::: Dataset

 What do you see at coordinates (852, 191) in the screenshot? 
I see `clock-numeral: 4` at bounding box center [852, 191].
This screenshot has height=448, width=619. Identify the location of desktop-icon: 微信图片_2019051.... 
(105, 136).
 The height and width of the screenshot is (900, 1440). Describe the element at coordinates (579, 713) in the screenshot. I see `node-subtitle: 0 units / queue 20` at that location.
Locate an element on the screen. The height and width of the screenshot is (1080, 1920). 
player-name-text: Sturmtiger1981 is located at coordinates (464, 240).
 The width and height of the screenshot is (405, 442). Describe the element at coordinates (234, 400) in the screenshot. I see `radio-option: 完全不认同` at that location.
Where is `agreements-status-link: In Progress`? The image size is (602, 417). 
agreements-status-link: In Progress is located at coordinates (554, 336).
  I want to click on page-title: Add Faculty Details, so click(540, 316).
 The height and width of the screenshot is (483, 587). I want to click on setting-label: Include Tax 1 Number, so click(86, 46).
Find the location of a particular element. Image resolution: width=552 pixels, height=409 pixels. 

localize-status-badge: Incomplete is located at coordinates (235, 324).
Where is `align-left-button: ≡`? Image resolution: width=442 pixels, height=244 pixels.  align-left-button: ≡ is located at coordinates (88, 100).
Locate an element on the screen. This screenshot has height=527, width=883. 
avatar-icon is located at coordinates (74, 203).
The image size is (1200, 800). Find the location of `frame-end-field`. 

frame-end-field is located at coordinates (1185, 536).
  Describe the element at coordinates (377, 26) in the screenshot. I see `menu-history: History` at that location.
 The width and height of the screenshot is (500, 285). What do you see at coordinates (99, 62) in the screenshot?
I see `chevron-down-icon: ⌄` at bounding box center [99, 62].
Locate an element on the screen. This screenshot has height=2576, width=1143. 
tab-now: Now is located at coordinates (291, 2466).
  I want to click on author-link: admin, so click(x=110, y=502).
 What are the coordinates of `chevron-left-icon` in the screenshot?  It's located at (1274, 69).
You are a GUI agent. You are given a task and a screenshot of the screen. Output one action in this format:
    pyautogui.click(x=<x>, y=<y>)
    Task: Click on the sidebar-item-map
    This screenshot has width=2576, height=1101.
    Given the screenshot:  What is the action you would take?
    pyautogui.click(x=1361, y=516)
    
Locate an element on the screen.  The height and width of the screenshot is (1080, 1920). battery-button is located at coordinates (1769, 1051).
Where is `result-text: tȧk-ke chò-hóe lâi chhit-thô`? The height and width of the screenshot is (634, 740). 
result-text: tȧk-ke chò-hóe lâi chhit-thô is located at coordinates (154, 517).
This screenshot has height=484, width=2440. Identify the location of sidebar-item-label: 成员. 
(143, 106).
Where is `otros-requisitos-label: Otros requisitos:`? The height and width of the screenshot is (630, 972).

::::::

What is expected => Retype the lines of the listing starting at the first line and ending at the line containing "center [852, 191].", with both ends included.

Response area =>
 What do you see at coordinates (852, 191) in the screenshot? 
I see `clock-numeral: 4` at bounding box center [852, 191].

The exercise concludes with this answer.